Regolazione ue e device ai: perché l’innovazione non deve fermarsi
L’intelligenza artificiale si sta trasformando in una leva industriale concreta, capace di rafforzare competitività e capacità tecnologica. Il punto chiave riguarda il modo in cui l’Europa riesce a sostenere lo sviluppo di nuovi device, senza trasformare la regolamentazione in un freno. L’attenzione si concentra sulla necessità di mantenere un equilibrio tra regole, sostenibilità e velocità dell’innovazione, con indicazioni operative chiare.
regolamentazione europea e innovazione: il rischio di rallentare i device di intelligenza artificiale
La possibilità per l’Europa di guidare lo sviluppo di dispositivi basati su intelligenza artificiale viene considerata realistica, a condizione che la regolazione non impedisca il progresso. Secondo Letizia Pizzi, Direttrice Generale di Anitec Assinform, il rischio principale riguarda alcune norme che, in determinati ambiti, non considerano con sufficiente precisione la capacità tecnologica dei prodotti, soprattutto quando si tratta di device di piccole dimensioni.
Tra le criticità richiamate, viene citata in particolare la regolamentazione relativa alle batterie, indicata come esempio di disciplina che spesso non riesce a tenere conto delle specificità tecnologiche dei dispositivi.
norme sulle batterie e impatto sui piccoli dispositivi
L’idea centrale è che una regolazione non adeguata alle caratteristiche tecniche dei prodotti possa creare ostacoli pratici allo sviluppo.
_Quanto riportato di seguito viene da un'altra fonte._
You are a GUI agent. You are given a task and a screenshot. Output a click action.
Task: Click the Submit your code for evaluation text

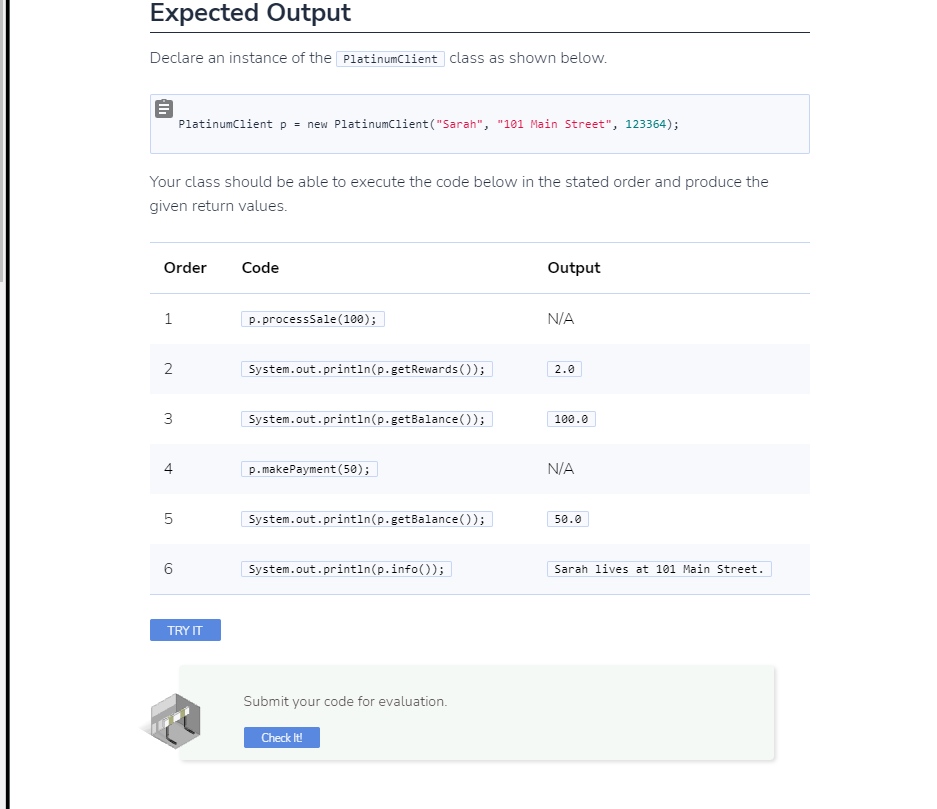point(345,701)
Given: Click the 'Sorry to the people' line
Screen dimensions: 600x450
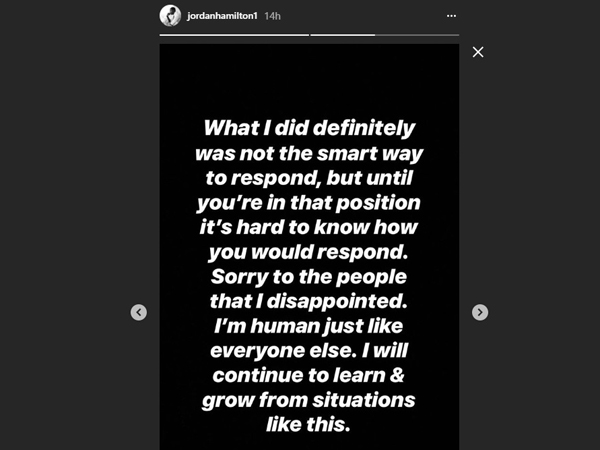Looking at the screenshot, I should pyautogui.click(x=309, y=277).
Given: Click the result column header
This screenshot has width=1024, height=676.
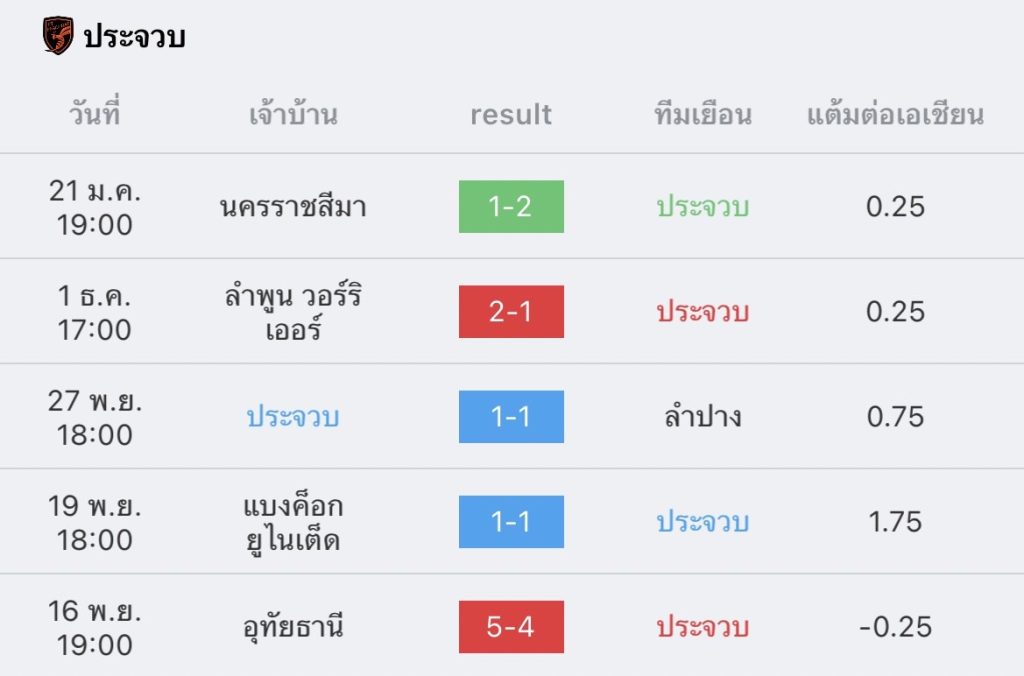Looking at the screenshot, I should [511, 115].
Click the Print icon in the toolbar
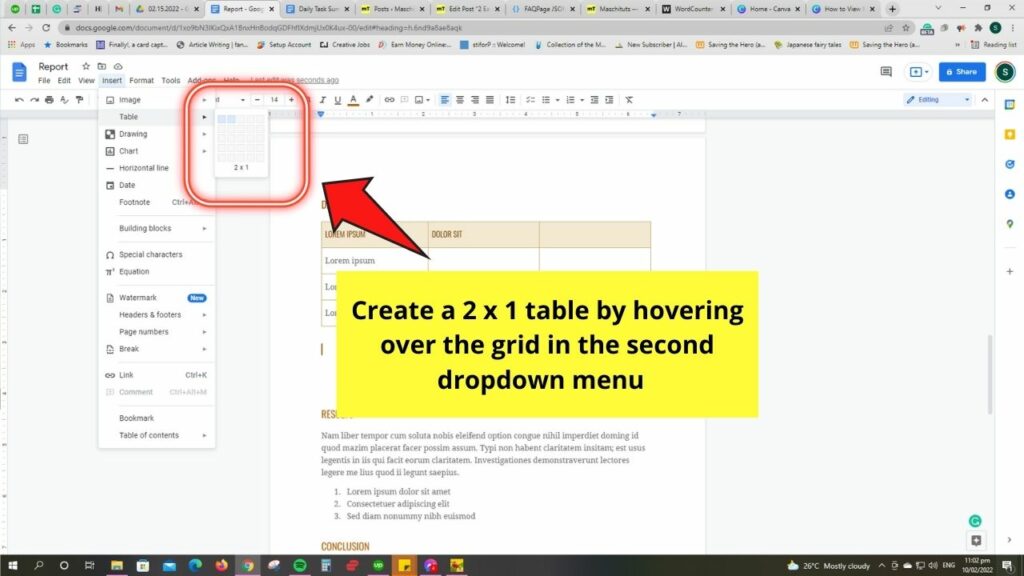Image resolution: width=1024 pixels, height=576 pixels. click(48, 99)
In questo quadro, il dialogo tra innovazione industriale e requisiti normativi viene presentato come condizione essenziale per preservare la capacità di creare soluzioni all’avanguardia.
collaborazioni Made in Italy e player globali: esempi di eccellenza
Il tema dell’innovazione sostenuta da competenze industriali viene illustrato anche attraverso casi di collaborazione. Pizzi cita iniziative che rappresentano esempi di eccellenza, in cui la combinazione tra Made in Italy—inteso come produzione—e capacità tecnologica di un player globale consente di realizzare prodotti innovativi, competitivi e tecnologicamente avanzati.
meta e essorluxottica come modello di cooperazione
Tra i riferimenti presenti, vengono indicate collaborazioni tra Meta ed EssorLuxottica, presentate come esempi concreti di come unire produzione locale e know-how tecnologico possa tradursi in risultati industriali rilevanti.
regolazione e sostenibilità: tre direttrici per far avanzare l’ecosistema dell’innovazione
Un altro passaggio fondamentale riguarda la relazione tra regolazione e sostenibilità. La posizione espressa è che regolazione e sostenibilità non debbano essere in contrasto, ma procedere con la stessa direzione e con la stessa velocità. Per raggiungere questo obiettivo, vengono individuate tre direttrici che costruiscono un quadro operativo volto a rendere l’ecosistema favorevole all’innovazione.
1) investire di più in ricerca e sviluppo
La prima direttrice prevede di investire maggiormente in ricerca e sviluppo, sia a livello pubblico sia a livello privato, per aumentare la capacità di generare innovazioni tecniche e trasferirle in prodotti concreti.
2) costruire un ecosistema tra industria, università e start up
La seconda direttrice sottolinea l’importanza di un ecosistema forte che metta in relazione industria, università e start up. L’obiettivo è consentire che le idee si trasformino rapidamente in prodotti, riducendo la distanza tra ricerca e applicazione industriale.
3) una regolamentazione abilitante per l’innovazione
La terza direttrice riguarda una regolamentazione pensata come strumento abilitante, capace di sostenere l’innovazione anziché limitare la capacità di sviluppo. In questa prospettiva, la normativa deve essere progettata per accompagnare la crescita tecnologica.
letizia pizzi e anitec assinform
Nel contesto del confronto sull’innovazione tecnologica e sulla regolamentazione europea, Letizia Pizzi rappresenta la prospettiva di Anitec Assinform e collega la spinta tecnologica a un approccio in cui regole e sviluppo devono muoversi nella stessa direzione.